#### WRITTEN EXERCISE
Reproduce every one of the entries below, switching "GUI agent" to "UI agent" and leaving everything else unchanged.

-- begin --

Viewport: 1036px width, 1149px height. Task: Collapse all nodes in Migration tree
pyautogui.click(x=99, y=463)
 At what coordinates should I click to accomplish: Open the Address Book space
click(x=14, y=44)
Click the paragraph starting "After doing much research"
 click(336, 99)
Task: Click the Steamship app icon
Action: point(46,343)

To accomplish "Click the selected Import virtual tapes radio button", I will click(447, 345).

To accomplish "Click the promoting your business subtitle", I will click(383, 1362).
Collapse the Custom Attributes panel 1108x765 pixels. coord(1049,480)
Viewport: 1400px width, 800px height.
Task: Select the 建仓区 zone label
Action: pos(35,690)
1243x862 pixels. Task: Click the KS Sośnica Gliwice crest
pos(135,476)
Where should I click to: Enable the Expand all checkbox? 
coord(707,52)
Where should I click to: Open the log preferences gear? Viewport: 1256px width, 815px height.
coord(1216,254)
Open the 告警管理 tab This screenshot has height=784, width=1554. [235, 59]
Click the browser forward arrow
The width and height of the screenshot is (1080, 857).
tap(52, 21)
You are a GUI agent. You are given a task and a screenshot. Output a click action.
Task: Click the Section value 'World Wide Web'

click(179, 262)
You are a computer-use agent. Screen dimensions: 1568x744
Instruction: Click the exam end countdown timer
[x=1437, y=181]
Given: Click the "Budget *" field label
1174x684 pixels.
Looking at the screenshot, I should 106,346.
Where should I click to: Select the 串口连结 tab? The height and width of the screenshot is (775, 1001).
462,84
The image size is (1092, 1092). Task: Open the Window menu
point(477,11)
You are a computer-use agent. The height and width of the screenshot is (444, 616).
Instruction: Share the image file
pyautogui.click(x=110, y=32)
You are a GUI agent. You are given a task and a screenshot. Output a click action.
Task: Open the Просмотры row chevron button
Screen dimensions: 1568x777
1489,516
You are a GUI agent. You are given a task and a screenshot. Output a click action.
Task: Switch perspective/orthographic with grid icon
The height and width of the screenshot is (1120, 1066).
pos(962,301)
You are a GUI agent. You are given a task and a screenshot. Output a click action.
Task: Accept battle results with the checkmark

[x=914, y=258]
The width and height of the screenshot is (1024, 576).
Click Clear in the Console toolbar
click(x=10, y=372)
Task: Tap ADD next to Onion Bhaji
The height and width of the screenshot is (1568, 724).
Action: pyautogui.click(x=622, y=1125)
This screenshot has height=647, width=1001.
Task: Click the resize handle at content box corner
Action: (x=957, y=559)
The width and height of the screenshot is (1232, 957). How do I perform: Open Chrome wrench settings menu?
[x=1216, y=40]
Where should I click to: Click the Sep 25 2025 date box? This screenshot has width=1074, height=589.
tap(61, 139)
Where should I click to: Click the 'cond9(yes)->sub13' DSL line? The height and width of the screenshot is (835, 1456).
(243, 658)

-- end --

#### OUTPUT OF THE TASK
Viewport: 1036px width, 1149px height. Task: Collapse all nodes in Migration tree
pyautogui.click(x=99, y=463)
 At what coordinates should I click to accomplish: Open the Address Book space
click(x=14, y=44)
Click the paragraph starting "After doing much research"
 click(336, 99)
Task: Click the Steamship app icon
Action: point(46,343)

To accomplish "Click the selected Import virtual tapes radio button", I will click(447, 345).

To accomplish "Click the promoting your business subtitle", I will click(383, 1362).
Collapse the Custom Attributes panel 1108x765 pixels. coord(1049,480)
Viewport: 1400px width, 800px height.
Task: Select the 建仓区 zone label
Action: pos(35,690)
1243x862 pixels. Task: Click the KS Sośnica Gliwice crest
pos(135,476)
Where should I click to: Enable the Expand all checkbox? 
coord(707,52)
Where should I click to: Open the log preferences gear? Viewport: 1256px width, 815px height.
coord(1216,254)
Open the 告警管理 tab This screenshot has height=784, width=1554. [235, 59]
Click the browser forward arrow
The width and height of the screenshot is (1080, 857).
tap(52, 21)
You are a UI agent. You are given a task and a screenshot. Output a click action.
Task: Click the Section value 'World Wide Web'

click(179, 262)
You are a computer-use agent. Screen dimensions: 1568x744
Instruction: Click the exam end countdown timer
[x=1437, y=181]
Given: Click the "Budget *" field label
1174x684 pixels.
Looking at the screenshot, I should 106,346.
Where should I click to: Select the 串口连结 tab? The height and width of the screenshot is (775, 1001).
462,84
The image size is (1092, 1092). Task: Open the Window menu
point(477,11)
You are a computer-use agent. The height and width of the screenshot is (444, 616).
Instruction: Share the image file
pyautogui.click(x=110, y=32)
You are a UI agent. You are given a task and a screenshot. Output a click action.
Task: Open the Просмотры row chevron button
Screen dimensions: 1568x777
1489,516
You are a UI agent. You are given a task and a screenshot. Output a click action.
Task: Switch perspective/orthographic with grid icon
The height and width of the screenshot is (1120, 1066).
pos(962,301)
You are a UI agent. You are given a task and a screenshot. Output a click action.
Task: Accept battle results with the checkmark

[x=914, y=258]
The width and height of the screenshot is (1024, 576).
Click Clear in the Console toolbar
click(x=10, y=372)
Task: Tap ADD next to Onion Bhaji
The height and width of the screenshot is (1568, 724).
Action: pyautogui.click(x=622, y=1125)
This screenshot has height=647, width=1001.
Task: Click the resize handle at content box corner
Action: (x=957, y=559)
The width and height of the screenshot is (1232, 957). How do I perform: Open Chrome wrench settings menu?
[x=1216, y=40]
Where should I click to: Click the Sep 25 2025 date box? This screenshot has width=1074, height=589.
tap(61, 139)
Where should I click to: Click the 'cond9(yes)->sub13' DSL line? The height and width of the screenshot is (835, 1456).
(243, 658)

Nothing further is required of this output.